We hope this taste of MongoDB has piqued your fancy and showed you how it earns the moniker of the “humongous” database. We covered a lot in a single chapter, but as usual, we only clawed at the surface.

Mongo’s Strengths

Mongo’s primary strength lies in its ability to handle huge amounts of data (and huge amounts of requests) by replication and horizontal scaling. But it also has an added benefit of a very flexible data model. You don’t ever need to conform to a schema and can simply nest any values you would generally join using SQL in an RDBMS.

Finally, MongoDB was built to be easy to use. You may have noticed the similarity between Mongo commands and SQL database concepts (minus the server-side joins). This is not by accident and is one reason Mongo has so much mind share amongst people who have defected from the relational database camp. It’s different enough to scratch a lot of developer itches but not so different that it becomes a weird and scary monster.

Mongo’s Weaknesses

Mongo encourages denormalization of schemas (by not having any) and that can be a bit too much for some to swallow. Some developers find the cold, hard constraints of a relational database reassuring. It can be dangerous to insert any old value of any type into any collection. A single typo can cause hours of headache if you don’t think to look at field names and collection names as a possible culprit. Mongo’s flexibility is generally not important if your data model is already fairly mature and locked down.

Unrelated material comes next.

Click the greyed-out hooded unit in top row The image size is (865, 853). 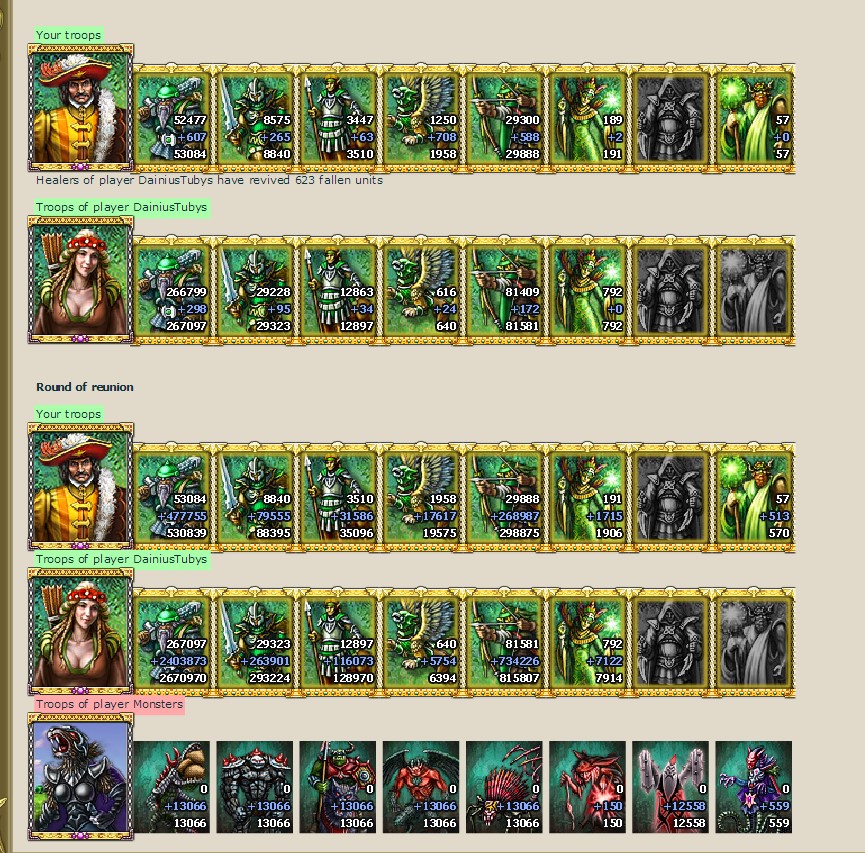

Because Mongo is focused on large datasets, it works best in large clusters, which can require some effort to design and manage. Unlike some clustered databases where adding new nodes is a transparent and relatively painless process, setting up a Mongo cluster requires a little more forethought.

Parting Thoughts

Mongo is an excellent choice if you are currently using a relational database to store your data using ORM-style patterns. We often recommend it to developers steeped in frameworks such as Ruby on Rails and Django because they can then perform validations and field management through the models at the application layer and because schema migrations become a thing of the past (for the most part). Adding new fields to a document is as easy as adding a new field to your data model, and Mongo will happily accept the new terms. We find Mongo to be a much more natural answer to many common problem scopes for application-driven datasets than relational databases.